If you're running a modern Linux desktop, you should have a "notify-send" command which will cause a message to be displayed by your desktop-environment's pop-up notification system (on Ubuntu, this command is in the libnotify-bin package). I have two scripts I keep around which I call "notify-success" and "notify-failure":

notify-success:

    notify-send --icon=gtk-dialog-info Success! "$*"
notify-failure:

    notify-send --icon=gtk-dialog-warning Failure! "$*"
When I want to run a long-running command and don't want to have to keep checking on it, I'll do something like this:

    make -j3 && notify-success "Build complete" || notify-failure "Build failed"

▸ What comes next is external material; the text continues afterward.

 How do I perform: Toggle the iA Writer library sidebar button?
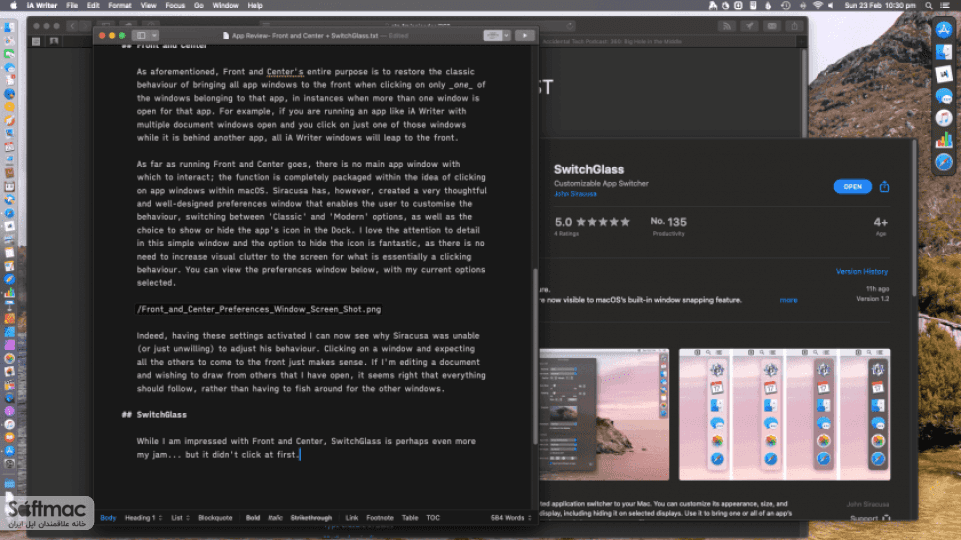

With tmux, you can monitor the window for activity (^A M) and do:

  make -j3 >make.log 2>&1 ; echo $?
When make finishes, your prompt is printed again (activity!) and the window's caption is highlighted. I use the same mechanism to watch for new mail and chats in other windows. It's like Growl for your terminal.

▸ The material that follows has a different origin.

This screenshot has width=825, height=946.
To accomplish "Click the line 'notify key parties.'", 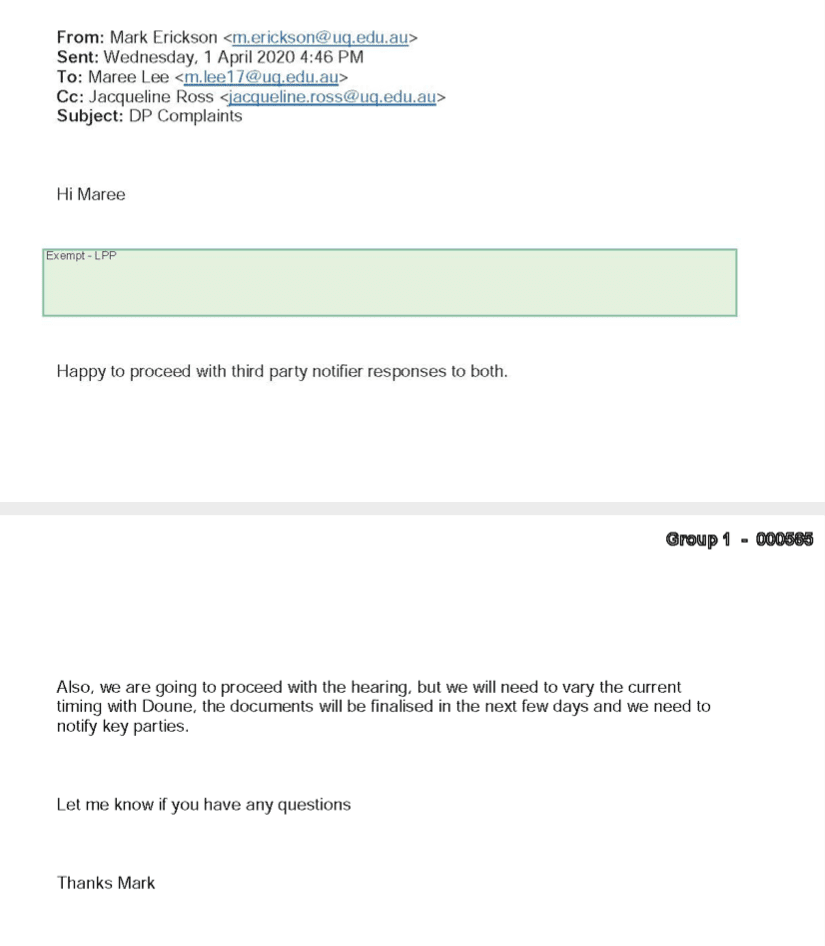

I just have a script called 'bell': echo -n "\a"

My terminal (urxvt) will detect the bell and set the 'urgent' flag on the window, which is detected by Awesome, which sets the appropriate tag* icon to red.

* Tag in Awesome is more or less akin to a virtual desktop.


I do just that, but I also add audible notifications using "play" for when I am not looking at the screen.

Use "--expire-time" argument to "notify-send" to control how long the message is displayed.


I just use a few aliased beep sequences so I can have an audio notification. I never have much need for more than a few at a time, so I've only written three such aliased beep tunes. Well, four really, I always have a special keyboard shortcut set to immediately run the one named "little_melody". By pressing down... well you get the idea.


On a mac I use the `say` command.

    make && say "I'm done."


On a mac, you could also use growlnotify.

    growlnotify -m "Hey I am done!" -t "Done!"


Also useful is the `-s` option to make the notification sticky

    growlnotify -s -t 'Done!' -m 'And I'm not going away until you click me'


All these article links should just end up here:

http://www.commandlinefu.com/commands/browse

you can sort by date, #(votes) and also search

The top all-time popular one is:

* run last command as root: $ sudo !!


To be fair, that's not even a command; that's a shell expansion that automatically substitutes your previous command in place of the !! before executing it.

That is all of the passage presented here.